Work to complete ▸ Please write out the part of the entries that begins with the line containing "has height=279, width=311." and runs through the last line of the entries, reproducing every line without change.

Word and element pointing entries
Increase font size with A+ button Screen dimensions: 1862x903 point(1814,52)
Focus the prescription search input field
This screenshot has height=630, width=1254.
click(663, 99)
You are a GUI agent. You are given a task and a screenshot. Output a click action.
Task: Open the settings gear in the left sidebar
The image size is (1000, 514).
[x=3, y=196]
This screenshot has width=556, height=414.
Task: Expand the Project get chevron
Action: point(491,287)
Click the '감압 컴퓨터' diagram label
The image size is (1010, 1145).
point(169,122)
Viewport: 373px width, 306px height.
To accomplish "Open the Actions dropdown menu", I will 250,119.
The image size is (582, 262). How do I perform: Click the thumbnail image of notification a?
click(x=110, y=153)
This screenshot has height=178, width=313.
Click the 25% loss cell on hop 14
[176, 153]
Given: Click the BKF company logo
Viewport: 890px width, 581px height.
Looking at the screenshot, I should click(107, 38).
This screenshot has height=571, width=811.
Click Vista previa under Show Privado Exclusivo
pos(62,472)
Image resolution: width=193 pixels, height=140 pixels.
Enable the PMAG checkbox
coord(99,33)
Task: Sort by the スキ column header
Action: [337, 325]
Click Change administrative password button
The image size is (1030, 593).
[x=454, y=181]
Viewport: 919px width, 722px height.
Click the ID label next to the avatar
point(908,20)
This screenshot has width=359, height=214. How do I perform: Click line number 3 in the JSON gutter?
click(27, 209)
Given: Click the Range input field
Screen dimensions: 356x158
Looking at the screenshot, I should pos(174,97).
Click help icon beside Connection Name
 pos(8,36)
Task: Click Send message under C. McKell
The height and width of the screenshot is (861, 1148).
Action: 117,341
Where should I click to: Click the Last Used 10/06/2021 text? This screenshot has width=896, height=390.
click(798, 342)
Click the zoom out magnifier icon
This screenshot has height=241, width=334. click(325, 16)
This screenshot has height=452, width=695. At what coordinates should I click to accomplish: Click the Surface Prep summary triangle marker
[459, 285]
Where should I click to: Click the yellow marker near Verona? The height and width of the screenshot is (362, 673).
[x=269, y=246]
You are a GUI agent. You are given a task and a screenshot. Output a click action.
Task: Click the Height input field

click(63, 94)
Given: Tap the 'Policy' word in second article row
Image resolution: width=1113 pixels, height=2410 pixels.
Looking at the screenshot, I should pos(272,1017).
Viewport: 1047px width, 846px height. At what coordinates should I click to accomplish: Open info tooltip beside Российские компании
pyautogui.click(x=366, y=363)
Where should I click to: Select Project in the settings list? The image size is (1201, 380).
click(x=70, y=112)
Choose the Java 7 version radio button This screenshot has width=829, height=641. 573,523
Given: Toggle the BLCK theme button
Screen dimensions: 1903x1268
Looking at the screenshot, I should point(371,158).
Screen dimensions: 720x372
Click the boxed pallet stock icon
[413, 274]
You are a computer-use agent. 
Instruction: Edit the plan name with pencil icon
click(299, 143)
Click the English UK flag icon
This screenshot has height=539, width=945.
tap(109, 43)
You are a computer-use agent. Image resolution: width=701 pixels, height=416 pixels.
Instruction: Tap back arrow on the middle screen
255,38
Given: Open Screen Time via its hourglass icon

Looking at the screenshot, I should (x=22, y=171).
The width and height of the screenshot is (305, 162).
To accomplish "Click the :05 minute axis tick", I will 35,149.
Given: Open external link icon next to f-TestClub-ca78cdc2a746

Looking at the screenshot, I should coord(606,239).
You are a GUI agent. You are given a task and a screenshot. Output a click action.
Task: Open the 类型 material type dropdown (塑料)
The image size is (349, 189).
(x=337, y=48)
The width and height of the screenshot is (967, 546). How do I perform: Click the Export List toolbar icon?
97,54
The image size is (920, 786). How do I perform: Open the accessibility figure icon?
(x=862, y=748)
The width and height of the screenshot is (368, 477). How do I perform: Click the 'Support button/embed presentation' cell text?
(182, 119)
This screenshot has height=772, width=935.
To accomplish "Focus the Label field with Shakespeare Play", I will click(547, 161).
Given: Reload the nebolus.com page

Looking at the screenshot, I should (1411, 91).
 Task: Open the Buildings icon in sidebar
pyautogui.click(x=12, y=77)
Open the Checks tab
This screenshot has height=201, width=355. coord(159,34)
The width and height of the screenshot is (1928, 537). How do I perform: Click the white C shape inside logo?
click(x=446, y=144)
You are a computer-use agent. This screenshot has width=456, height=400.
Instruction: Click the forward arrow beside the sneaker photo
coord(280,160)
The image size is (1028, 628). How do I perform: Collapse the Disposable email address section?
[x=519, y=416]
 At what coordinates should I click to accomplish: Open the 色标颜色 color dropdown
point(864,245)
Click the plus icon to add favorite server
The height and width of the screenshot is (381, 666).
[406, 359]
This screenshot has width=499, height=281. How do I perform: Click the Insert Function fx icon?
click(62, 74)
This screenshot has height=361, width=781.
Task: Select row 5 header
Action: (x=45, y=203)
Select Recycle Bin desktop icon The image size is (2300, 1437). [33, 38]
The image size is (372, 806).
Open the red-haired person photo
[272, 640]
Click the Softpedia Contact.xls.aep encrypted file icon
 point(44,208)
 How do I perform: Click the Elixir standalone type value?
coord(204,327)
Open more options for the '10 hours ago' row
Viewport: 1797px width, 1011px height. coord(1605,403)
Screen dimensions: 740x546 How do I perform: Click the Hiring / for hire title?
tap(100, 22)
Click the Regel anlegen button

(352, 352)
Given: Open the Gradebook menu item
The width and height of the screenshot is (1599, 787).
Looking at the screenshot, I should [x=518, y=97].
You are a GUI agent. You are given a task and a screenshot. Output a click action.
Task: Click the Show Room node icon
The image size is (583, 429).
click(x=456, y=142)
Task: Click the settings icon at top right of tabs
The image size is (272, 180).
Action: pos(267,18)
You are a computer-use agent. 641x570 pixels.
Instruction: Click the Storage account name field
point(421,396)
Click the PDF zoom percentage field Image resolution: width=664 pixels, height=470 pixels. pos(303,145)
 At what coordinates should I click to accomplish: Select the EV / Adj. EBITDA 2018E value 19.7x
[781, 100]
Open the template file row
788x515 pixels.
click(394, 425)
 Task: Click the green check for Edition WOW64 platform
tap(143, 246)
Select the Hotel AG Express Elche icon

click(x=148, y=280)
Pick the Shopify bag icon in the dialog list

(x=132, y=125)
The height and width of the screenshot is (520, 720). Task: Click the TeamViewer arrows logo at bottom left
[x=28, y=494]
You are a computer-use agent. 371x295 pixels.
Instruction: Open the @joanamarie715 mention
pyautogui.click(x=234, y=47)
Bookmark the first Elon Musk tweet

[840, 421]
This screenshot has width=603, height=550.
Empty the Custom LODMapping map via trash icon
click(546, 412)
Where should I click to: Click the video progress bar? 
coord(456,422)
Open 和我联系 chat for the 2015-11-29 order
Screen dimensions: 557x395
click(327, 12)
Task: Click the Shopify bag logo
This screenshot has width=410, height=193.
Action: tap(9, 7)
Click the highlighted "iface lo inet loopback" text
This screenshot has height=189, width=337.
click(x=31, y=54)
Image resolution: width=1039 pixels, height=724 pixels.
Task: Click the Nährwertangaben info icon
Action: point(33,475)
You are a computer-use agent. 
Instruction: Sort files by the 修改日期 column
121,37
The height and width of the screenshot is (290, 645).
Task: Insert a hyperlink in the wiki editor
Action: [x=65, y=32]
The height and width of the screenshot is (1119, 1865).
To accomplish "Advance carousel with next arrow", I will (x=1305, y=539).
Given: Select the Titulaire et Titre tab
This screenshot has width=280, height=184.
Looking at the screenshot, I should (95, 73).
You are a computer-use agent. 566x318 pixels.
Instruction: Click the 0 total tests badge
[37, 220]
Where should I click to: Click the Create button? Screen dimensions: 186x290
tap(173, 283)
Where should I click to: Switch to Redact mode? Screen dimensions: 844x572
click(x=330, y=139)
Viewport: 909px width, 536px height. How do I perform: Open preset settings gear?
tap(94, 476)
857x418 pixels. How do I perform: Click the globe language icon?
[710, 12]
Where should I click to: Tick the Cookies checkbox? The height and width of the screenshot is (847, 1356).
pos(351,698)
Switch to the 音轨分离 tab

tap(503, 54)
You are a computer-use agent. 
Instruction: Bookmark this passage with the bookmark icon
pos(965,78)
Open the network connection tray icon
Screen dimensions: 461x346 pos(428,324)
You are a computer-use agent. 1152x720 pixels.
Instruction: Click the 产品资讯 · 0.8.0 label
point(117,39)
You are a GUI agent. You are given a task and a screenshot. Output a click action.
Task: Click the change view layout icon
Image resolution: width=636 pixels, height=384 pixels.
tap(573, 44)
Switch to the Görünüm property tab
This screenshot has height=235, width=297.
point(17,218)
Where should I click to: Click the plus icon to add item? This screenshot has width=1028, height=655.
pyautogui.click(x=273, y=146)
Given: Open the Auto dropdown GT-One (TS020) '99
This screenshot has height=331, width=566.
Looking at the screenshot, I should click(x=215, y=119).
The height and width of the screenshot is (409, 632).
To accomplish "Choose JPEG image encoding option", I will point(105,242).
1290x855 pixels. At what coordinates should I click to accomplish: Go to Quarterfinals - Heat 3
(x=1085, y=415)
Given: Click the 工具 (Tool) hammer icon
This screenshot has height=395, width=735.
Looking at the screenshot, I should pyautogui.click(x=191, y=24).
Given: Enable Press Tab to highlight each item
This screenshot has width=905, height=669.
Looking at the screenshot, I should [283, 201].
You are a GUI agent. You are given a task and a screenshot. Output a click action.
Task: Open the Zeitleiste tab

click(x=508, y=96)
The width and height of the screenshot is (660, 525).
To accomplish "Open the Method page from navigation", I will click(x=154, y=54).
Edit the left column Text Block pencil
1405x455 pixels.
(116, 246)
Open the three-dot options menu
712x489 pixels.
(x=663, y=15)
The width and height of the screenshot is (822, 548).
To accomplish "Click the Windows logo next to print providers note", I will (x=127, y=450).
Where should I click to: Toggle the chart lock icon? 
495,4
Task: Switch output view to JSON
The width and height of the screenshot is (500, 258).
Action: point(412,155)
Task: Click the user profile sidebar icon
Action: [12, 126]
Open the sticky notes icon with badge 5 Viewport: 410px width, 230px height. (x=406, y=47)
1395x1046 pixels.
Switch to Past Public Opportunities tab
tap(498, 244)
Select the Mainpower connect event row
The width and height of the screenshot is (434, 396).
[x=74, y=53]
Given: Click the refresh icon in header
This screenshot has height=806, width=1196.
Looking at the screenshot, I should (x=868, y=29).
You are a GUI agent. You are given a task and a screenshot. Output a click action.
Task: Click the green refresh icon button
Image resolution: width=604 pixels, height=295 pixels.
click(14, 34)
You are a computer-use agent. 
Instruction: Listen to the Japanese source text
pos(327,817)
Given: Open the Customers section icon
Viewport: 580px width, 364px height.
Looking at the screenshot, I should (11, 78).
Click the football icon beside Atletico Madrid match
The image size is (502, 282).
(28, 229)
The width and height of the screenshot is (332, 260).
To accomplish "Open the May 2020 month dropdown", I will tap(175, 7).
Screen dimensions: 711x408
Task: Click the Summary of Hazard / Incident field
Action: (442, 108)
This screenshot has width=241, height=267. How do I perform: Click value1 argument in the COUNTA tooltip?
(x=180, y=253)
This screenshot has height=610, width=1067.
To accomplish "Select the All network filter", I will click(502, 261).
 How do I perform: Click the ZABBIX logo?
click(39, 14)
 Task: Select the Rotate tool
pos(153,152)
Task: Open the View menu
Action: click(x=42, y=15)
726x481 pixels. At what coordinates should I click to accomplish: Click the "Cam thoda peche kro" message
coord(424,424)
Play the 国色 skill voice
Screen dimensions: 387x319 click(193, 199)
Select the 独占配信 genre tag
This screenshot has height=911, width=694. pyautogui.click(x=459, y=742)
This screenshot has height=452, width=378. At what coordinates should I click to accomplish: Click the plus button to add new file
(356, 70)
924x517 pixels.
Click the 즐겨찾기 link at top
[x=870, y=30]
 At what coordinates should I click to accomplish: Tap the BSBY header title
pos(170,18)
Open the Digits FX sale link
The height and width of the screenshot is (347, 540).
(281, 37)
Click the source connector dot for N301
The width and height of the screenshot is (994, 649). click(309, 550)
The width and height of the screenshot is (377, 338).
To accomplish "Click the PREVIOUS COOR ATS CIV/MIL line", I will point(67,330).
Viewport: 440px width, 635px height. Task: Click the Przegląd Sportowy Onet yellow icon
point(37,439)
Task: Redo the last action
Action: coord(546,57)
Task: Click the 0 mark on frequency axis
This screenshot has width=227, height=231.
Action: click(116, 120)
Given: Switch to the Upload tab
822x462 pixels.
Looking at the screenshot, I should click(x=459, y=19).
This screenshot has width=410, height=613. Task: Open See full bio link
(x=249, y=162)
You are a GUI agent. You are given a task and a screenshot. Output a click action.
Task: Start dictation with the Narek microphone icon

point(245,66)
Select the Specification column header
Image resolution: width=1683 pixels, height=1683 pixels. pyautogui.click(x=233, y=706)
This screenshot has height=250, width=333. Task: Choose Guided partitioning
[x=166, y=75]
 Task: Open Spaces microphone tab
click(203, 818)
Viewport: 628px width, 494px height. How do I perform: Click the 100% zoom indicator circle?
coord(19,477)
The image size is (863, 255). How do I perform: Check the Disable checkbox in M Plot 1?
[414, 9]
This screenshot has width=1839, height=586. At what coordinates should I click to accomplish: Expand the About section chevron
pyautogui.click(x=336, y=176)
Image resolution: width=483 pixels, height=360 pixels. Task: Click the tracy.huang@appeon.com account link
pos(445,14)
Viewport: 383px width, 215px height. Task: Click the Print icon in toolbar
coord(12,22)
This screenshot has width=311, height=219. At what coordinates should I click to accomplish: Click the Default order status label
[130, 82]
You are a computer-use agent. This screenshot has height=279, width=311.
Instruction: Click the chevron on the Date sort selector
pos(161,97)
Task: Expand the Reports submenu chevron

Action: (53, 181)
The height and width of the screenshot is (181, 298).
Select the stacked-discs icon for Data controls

Correct answer ▸
You are a computer-use agent. This screenshot has height=279, width=311.
Instruction: Click the chevron on the Date sort selector
pos(161,97)
Task: Expand the Reports submenu chevron

Action: (53, 181)
The height and width of the screenshot is (181, 298).
Select the stacked-discs icon for Data controls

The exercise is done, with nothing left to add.